Wei-Min Huang

Tian Qin, Wei-Min Huang

With the insight of variance-bias decomposition, we design a new hybrid bagging-boosting algorithm named SBPMT for classification problems. For the boosting part of SBPMT, we propose a new tree model called Probit Model Tree (PMT) as base classifiers in AdaBoost procedure. For the bagging part, instead of subsampling from the dataset at each step of boosting, we perform boosted PMTs on each subagged dataset and combine them into a powerful "committee", which can be viewed an incomplete U-statistic. Our theoretical analysis shows that (1) SBPMT is consistent under certain assumptions, (2) Increase the subagging times can reduce the generalization error of SBPMT to some extent and (3) Large number of ProbitBoost iterations in PMT can benefit the performance of SBPMT with fewer steps in the AdaBoost part. Those three properties are verified by a famous simulation designed by Mease and Wyner (2008). The last two points also provide a useful guidance in model tuning. A comparison of performance with other state-of-the-art classification methods illustrates that the proposed SBPMT algorithm has competitive prediction power in general and performs significantly better in some cases.

Tian Qin, Wei-Min Huang

In this paper, we bridge Variational Autoencoders (VAEs) and kernel density estimations (KDEs) by approximating the posterior by KDEs and deriving an upper bound of the Kullback-Leibler (KL) divergence in the evidence lower bound (ELBO). The flexibility of KDEs makes the optimization of posteriors in VAEs possible, which not only addresses the limitations of Gaussian latent space in vanilla VAE but also provides a new perspective of estimating the KL-divergence in ELBO. Under appropriate conditions, we show that the Epanechnikov kernel is the optimal choice in minimizing the derived upper bound of KL-divergence asymptotically. Compared with Gaussian kernel, Epanechnikov kernel has compact support which should make the generated sample less noisy and blurry. The implementation of Epanechnikov kernel in ELBO is straightforward as it lies in the "location-scale" family of distributions where the reparametrization tricks can be directly employed. A series of experiments on benchmark datasets such as MNIST, Fashion-MNIST, CIFAR-10 and CelebA further demonstrate the superiority of Epanechnikov Variational Autoenocoder (EVAE) over vanilla VAE in the quality of reconstructed images, as measured by the FID score and Sharpness.

Tian Qin, Wei-Min Huang

We propose a novel two-stage framework of generative models named Debiasing Kernel-Based Generative Models (DKGM) with the insights from kernel density estimation (KDE) and stochastic approximation. In the first stage of DKGM, we employ KDE to bypass the obstacles in estimating the density of data without losing too much image quality.
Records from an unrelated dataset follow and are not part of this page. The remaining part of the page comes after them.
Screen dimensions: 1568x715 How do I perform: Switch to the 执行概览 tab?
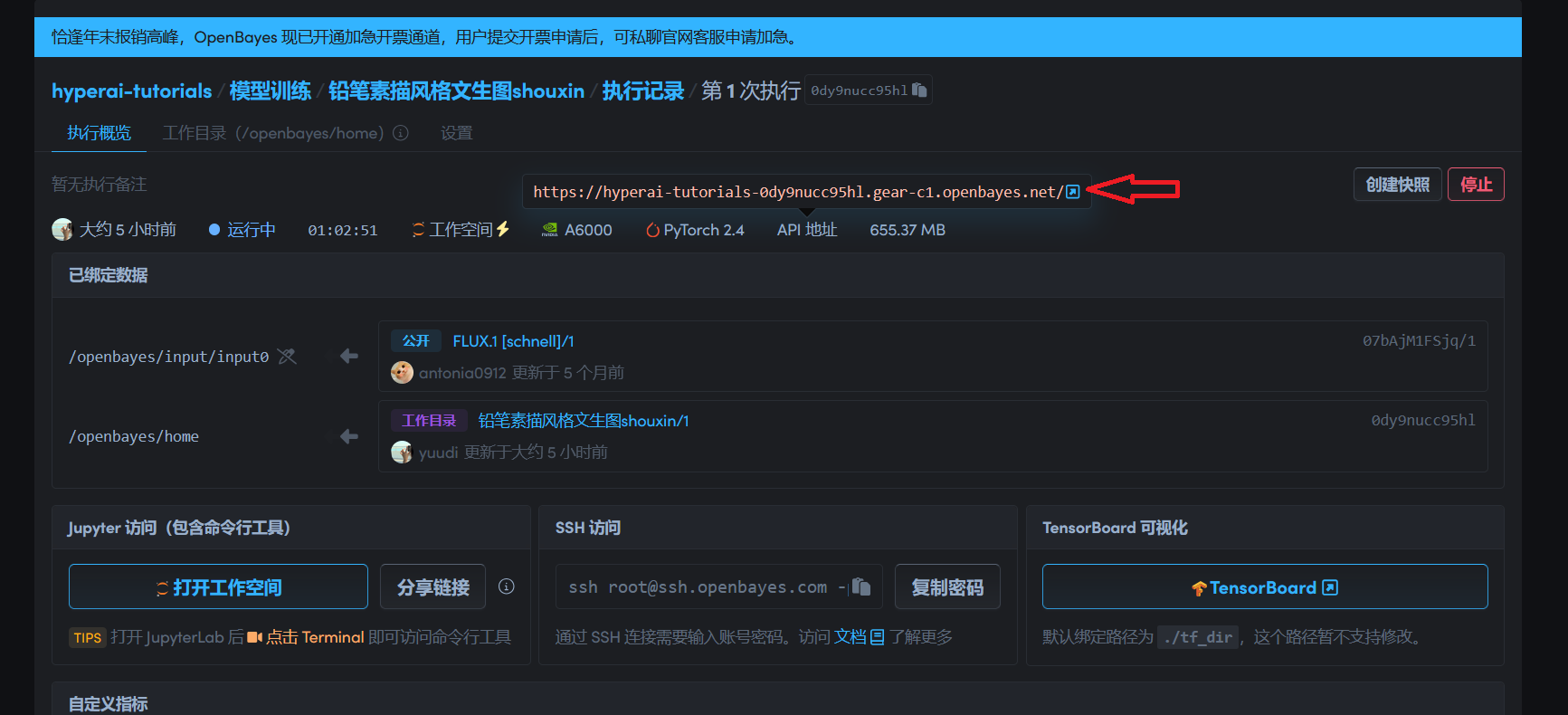click(x=99, y=133)
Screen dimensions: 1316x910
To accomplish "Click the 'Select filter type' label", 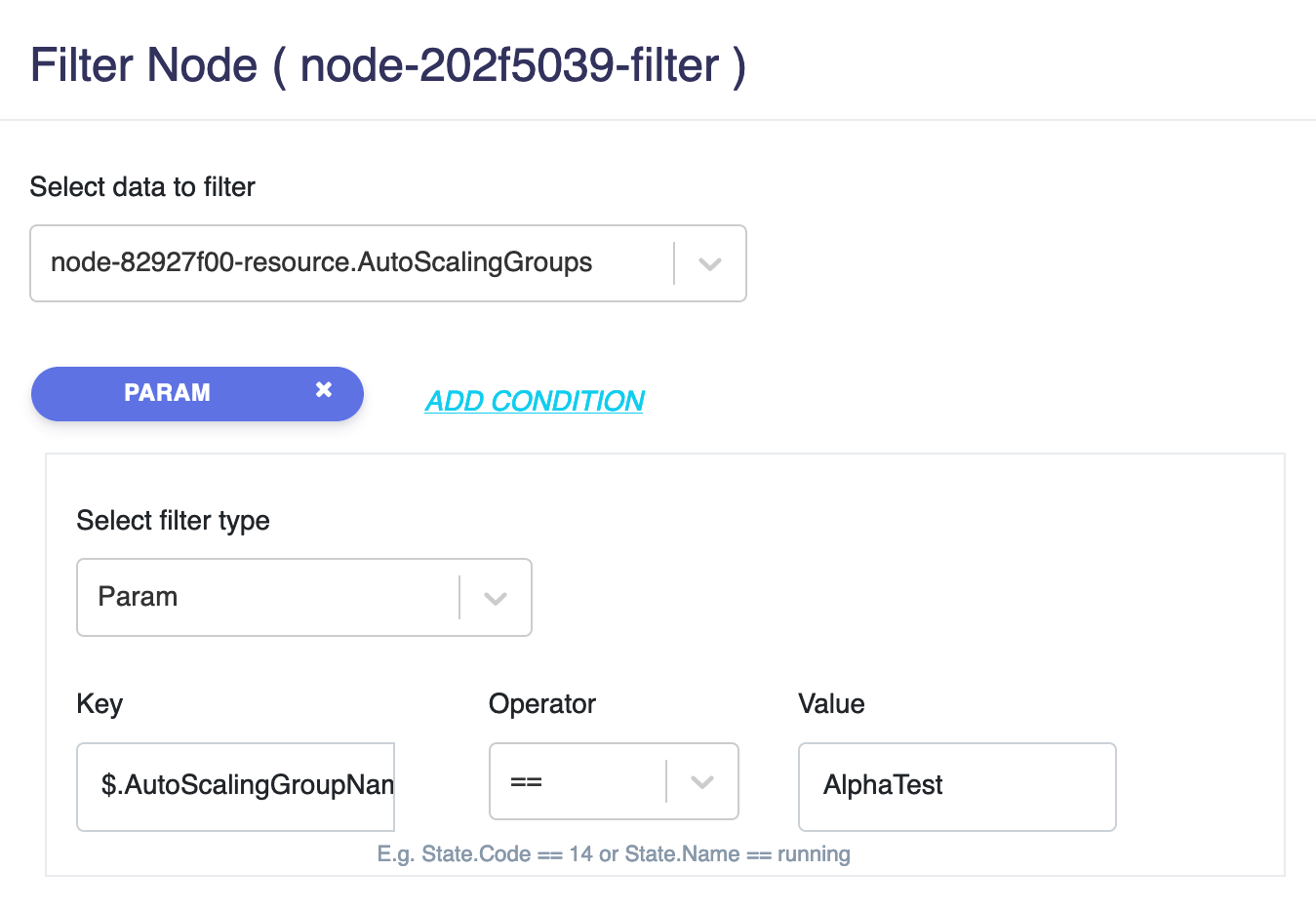I will tap(174, 521).
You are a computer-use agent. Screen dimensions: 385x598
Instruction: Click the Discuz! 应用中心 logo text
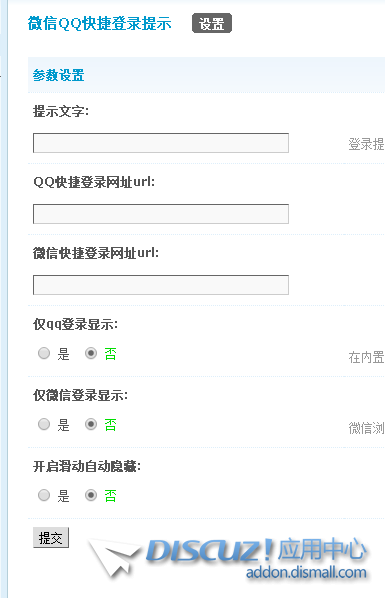pos(256,550)
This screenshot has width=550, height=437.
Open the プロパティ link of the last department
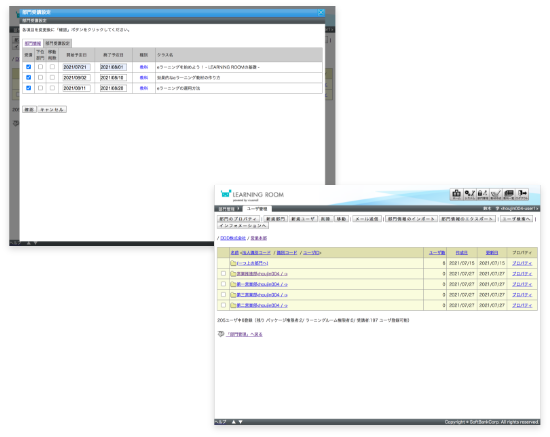tap(522, 305)
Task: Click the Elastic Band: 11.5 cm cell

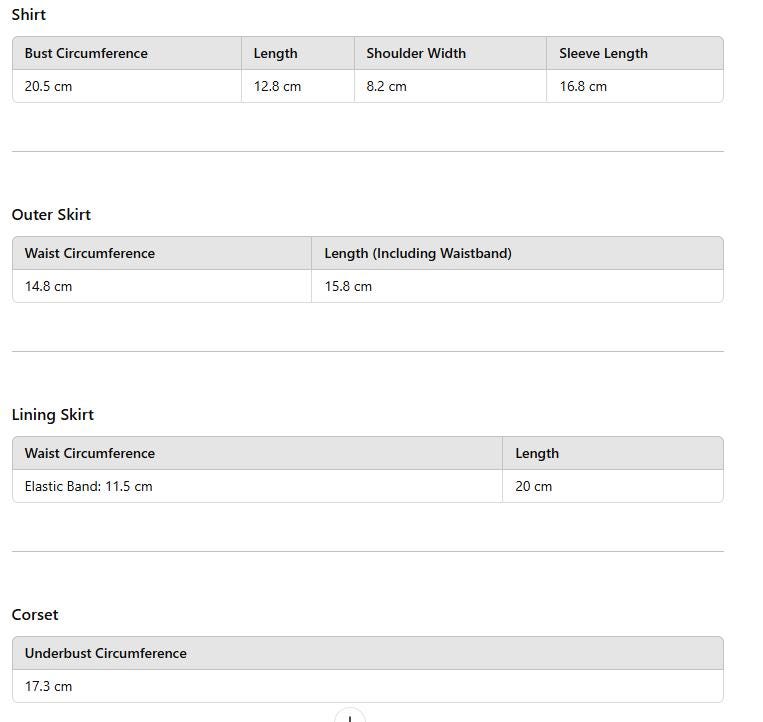Action: [89, 487]
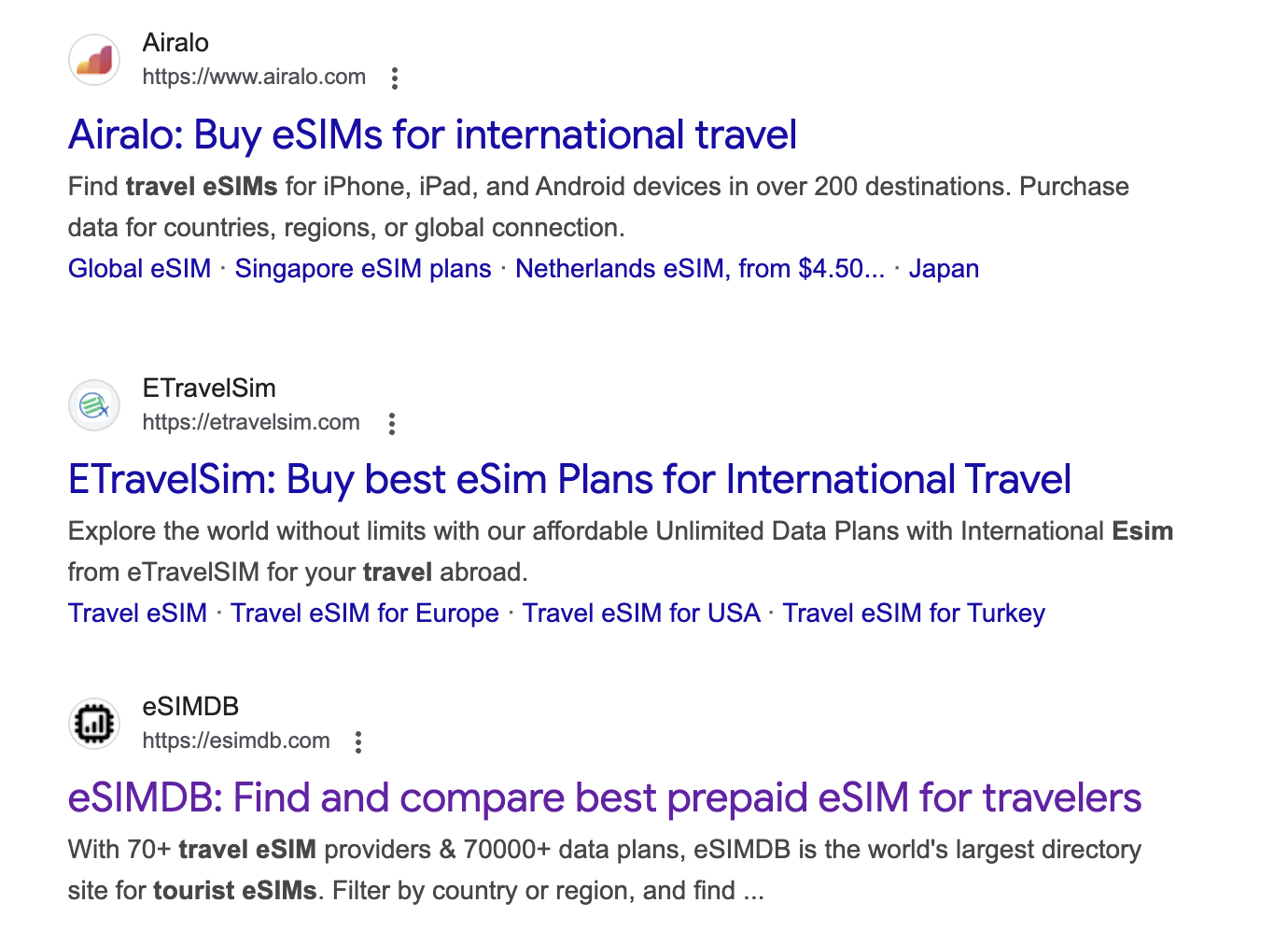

One characteristic of KDE is oversmoothing, which makes the generated image blurry. Therefore, in the second stage, we formulate the process of reducing the blurriness of images as a statistical debiasing problem and develop a novel iterative algorithm to improve image quality, which is inspired by the stochastic approximation. Extensive experiments illustrate that the image quality of DKGM on CIFAR10 is comparable to state-of-the-art models such as diffusion models and GAN models. The performance of DKGM on CelebA 128x128 and LSUN (Church) 128x128 is also competitive. We conduct extra experiments to exploit how the bandwidth in KDE affects the sample diversity and debiasing effect of DKGM. The connections between DKGM and score-based models are also discussed.

Tian Qin, Wei-Min Huang

We propose a novel ensemble method called Riemann-Lebesgue Forest (RLF) for regression. The core idea in RLF is to mimic the way how a measurable function can be approximated by partitioning its range into a few intervals. With this idea in mind, we develop a new tree learner named Riemann-Lebesgue Tree (RLT) which has a chance to perform Lebesgue type cutting,i.e splitting the node from response $Y$ at certain non-terminal nodes. We show that the optimal Lebesgue type cutting results in larger variance reduction in response $Y$ than ordinary CART \cite{Breiman1984ClassificationAR} cutting (an analogue of Riemann partition). Such property is beneficial to the ensemble part of RLF. We also generalize the asymptotic normality of RLF under different parameter settings. Two one-dimensional examples are provided to illustrate the flexibility of RLF. The competitive performance of RLF against original random forest \cite{Breiman2001RandomF} is demonstrated by experiments in simulation data and real world datasets.